I managed to do this by creating a flag equal to 1 for each first entry of each type of Activity and then filtering based upon this before I do the first Transpose. This I did with the following code

data AS2.TENMAY_LOGFLAG;
    set AS2.TENMAY_LEVEL1;
    if level1 = 'Activity' then logflag =1;
run;

I then used EG to filter for 'where logflag = 1' and then did the Transpose

0
votes

You should deduplicate before having your data transposed. Let's assume you have

data beforehave;
   input ID Journey $ Activity $;
datalines;
12345 level1 Activity1
12345 level1 Activity1
12345 level1 Activity1 
12345 level1 Activity2 
12345 level1 Activity2 
23145 level1 Activity1 
23145 level1 Activity2 
23145 level1 Activity2 
;
RUN;

Then you have to deduplicate across both Journey and Activity:

PROC SORT data=beforehave; BY journey Activity nodupkey; RUN;

The you can transpose. Sorry not to give more code: I don't have access to my SAS today...

0
votes

So let's start with the big issue. You cannot mix Procedures inside Data Steps. The Data Step is basically a loop over a data set, allowing you to alter/change/create table(s). A procedure takes in a data set and does something with it.

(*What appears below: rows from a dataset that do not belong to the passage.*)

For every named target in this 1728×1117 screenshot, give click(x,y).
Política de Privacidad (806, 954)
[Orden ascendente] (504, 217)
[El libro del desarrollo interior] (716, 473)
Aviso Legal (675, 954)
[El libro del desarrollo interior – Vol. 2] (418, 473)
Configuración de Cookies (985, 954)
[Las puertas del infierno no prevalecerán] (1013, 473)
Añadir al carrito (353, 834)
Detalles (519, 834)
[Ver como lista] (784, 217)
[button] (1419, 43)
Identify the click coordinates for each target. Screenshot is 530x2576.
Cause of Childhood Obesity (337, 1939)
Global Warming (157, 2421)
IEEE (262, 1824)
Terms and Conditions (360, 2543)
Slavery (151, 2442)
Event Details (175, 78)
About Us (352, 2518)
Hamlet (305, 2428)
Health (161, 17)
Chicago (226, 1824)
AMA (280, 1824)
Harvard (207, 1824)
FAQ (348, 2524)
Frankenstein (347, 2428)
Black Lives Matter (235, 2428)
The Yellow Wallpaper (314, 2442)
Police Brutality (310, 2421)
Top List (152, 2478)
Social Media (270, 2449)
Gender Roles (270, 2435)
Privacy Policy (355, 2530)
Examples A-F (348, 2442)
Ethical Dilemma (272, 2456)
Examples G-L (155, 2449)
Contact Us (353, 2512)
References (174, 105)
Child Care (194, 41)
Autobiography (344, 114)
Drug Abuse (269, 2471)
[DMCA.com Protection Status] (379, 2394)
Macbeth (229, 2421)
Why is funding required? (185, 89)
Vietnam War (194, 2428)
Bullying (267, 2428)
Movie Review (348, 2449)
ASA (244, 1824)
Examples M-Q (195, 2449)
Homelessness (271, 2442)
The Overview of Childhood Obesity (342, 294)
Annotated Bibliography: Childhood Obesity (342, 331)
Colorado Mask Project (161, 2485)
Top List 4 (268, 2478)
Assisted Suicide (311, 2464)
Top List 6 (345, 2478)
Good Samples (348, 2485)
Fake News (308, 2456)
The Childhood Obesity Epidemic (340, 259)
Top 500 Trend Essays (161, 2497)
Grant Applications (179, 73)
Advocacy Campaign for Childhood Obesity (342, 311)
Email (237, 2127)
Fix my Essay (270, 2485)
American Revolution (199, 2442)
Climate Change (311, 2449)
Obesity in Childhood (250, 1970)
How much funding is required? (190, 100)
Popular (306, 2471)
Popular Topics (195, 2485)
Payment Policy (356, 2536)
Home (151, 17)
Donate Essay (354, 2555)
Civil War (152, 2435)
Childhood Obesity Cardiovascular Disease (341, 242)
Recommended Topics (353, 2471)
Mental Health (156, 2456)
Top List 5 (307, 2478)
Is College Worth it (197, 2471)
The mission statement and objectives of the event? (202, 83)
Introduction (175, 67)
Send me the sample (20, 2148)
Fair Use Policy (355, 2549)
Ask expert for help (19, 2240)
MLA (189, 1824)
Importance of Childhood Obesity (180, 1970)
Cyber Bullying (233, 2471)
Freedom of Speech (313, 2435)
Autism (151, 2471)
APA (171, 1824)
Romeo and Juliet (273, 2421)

So what you want to do is to transpose the data, remove the duplicates, and then transpose back to the wide format.

Step 1: Transpose.

proc sort data=have;
by id journey;
run;

proc transpose data=have out=have_t(where=(col1 ^= "") drop=_name_);
by id journey;
var var:;
run;

This pivots your table, creating a column named COL1 with the values inside all the VAR* variables. A _NAME_ column holds the old column name. We don't want that, so we drop it. The where on the out data set filters out variables that are not populated.

The sort is needed for the BY group processing.

Step 2, remove dups.

proc sort data=have_t nodup;
by id journey;
run;

Step 2.5, add back the _NAME_ variable that will be new column names.

data have_t(drop=i);
set have_t;
by id journey;
retain i;
format _name_ $32.;

if first.journey then
    i=0;

i = i + 1;
_name_ = "var" || strip(put(i,best.));
run; 

Here we create a count variable, i, and increment the count inside each journey. Drop the i variable in the output.

Step 3, Transpose back

proc transpose data=have_t out=want(drop=_name_);
by id journey;
id _name_;
var col1;
run;

Pretty straight forward transpose, removing the new _name_ variable.

3.5: If you want all 13 Var columns.

data want;
format id best. journey $8. var1-var13 $12.;
set want;
run;

This defines all the columns and then fills it with the values from the WANT data set, overwriting that data set.